# Jokes that may get you killed...



## wapiti67 (Oct 2, 2007)

So I got in a argument with my girlfriend, and my Mom said I should try to see it from her perspective...so I looked out the kitchen window.

how many guys does it take to open a beer? 0... the beer should be open when she hands it to you.

Why don't women know how to ski?
Because it doesn't snow between the kitchen and the bedroom.

What is the difference between a battery and a woman?
A battery has a positive side.

Why don’t women wear watches?
There’s a clock on the stove.

What do you say to a woman with 2 black eyes?
Nothing, she's been told twice already.

Why did the woman cross the road?
(A)Who cares? What the hell is she doing out of the kitchen?

Why do women have smaller feet than men?
(A) So they can stand closer to the sink.

Why do men name their penises?
Because they want to be on a first-name basis with the one who makes all their decisions.

How many men does it take to pop popcorn?
Three. One to hold the pan and two others to act macho and shake the stove.

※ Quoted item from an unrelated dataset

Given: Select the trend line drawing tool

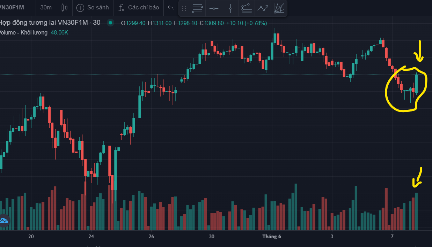Looking at the screenshot, I should click(263, 8).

Why don’t women blink during foreplay? They don’t have time.


----------



## Loke (Sep 7, 2007)

My wife said they are not funny.


----------



## waspocrew (Nov 26, 2011)

Same here. But I did!


----------



## Packfish (Oct 30, 2007)

*Re: The # 1 Joke that may get you killed...*

And the #1 joke that might get you killed.

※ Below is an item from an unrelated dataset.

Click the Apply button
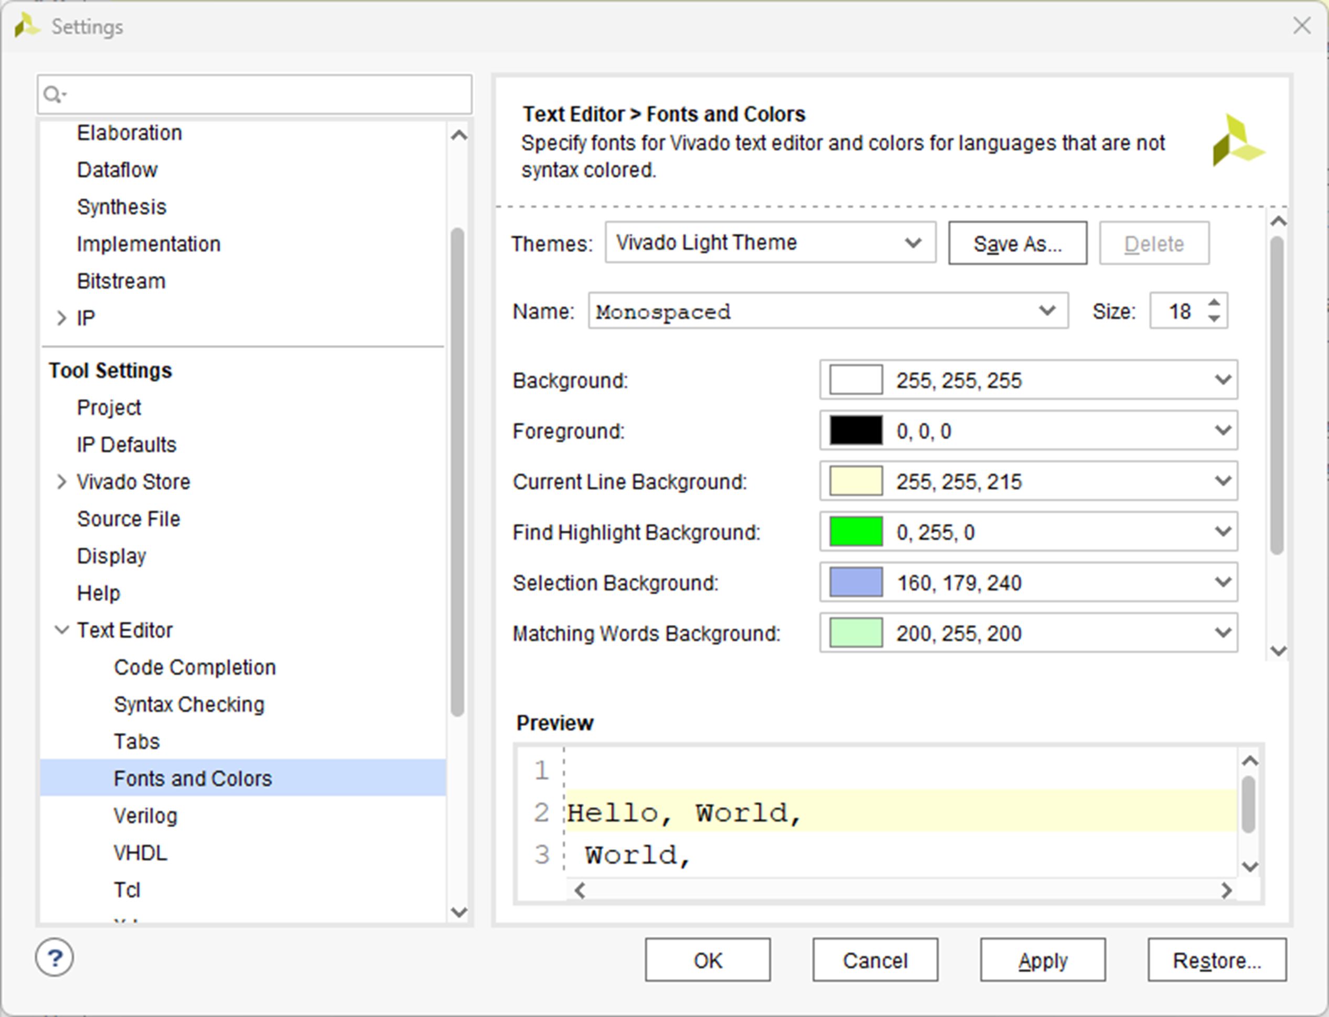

I was in the pub last night and noticed two portly women at the bar- I could tell by their conversation that they weren't from the USA and probably were from Scotland. So I wandered over and asked " Young ladies you wouldn't happen to be from Scotland would you ?" One of them defiantly screamed " it's Wales you idiot." So I said I was sorry and replied " Are you whales from Scotland ? "


----------